> _Problem description_
Lines of the listing that contain "Viewport" need to be copied.

> _Raw data_
- - - - -
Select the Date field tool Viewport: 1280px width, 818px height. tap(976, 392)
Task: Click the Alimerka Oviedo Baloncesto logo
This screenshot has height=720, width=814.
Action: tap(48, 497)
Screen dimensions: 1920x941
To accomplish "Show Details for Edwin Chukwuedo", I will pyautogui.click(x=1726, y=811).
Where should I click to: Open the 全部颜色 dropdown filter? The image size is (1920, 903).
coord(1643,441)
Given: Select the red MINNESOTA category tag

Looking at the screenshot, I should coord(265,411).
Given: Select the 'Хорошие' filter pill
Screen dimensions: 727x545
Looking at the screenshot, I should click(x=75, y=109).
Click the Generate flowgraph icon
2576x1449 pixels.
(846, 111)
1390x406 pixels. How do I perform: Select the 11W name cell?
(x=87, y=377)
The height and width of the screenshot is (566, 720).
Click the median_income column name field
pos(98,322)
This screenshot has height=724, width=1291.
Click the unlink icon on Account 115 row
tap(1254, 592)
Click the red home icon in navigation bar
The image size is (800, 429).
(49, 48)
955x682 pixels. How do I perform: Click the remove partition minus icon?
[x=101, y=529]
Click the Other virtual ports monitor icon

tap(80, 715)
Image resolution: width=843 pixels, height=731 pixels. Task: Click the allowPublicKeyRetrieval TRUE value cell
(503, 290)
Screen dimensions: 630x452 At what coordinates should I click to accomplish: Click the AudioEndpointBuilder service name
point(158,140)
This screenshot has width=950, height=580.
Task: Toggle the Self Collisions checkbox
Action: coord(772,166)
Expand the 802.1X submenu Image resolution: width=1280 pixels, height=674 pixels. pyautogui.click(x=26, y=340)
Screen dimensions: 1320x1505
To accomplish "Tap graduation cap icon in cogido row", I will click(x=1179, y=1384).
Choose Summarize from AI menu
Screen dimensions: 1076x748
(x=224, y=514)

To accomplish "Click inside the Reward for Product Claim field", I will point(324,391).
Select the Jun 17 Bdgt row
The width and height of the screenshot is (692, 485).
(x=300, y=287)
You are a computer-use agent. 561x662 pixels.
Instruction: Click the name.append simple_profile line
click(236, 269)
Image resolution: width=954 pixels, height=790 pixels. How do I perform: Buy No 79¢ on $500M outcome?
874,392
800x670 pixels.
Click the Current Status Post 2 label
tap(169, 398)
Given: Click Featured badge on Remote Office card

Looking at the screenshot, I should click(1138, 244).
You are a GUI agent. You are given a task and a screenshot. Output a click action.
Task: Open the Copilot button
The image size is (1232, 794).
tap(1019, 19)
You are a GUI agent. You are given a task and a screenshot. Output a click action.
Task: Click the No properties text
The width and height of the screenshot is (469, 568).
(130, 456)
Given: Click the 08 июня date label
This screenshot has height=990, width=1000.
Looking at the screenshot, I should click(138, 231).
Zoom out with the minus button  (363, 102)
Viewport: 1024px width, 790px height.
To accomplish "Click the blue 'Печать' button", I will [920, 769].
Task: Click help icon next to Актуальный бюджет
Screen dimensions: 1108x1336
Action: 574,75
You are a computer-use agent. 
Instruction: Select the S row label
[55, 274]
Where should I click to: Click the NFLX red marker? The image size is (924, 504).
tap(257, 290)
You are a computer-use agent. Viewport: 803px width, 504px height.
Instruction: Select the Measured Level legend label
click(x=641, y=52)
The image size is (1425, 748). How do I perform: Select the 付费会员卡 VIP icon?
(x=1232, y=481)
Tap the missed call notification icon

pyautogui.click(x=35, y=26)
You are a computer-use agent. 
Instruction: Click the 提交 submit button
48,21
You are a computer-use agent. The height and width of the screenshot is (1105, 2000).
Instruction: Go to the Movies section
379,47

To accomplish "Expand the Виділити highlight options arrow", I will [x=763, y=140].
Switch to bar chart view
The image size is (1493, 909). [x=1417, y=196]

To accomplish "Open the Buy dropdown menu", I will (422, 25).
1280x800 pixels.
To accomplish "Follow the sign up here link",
- - - - -
> _Task result_
Select the Date field tool Viewport: 1280px width, 818px height. tap(976, 392)
Viewport: 1024px width, 790px height.
You are a computer-use agent. Viewport: 803px width, 504px height.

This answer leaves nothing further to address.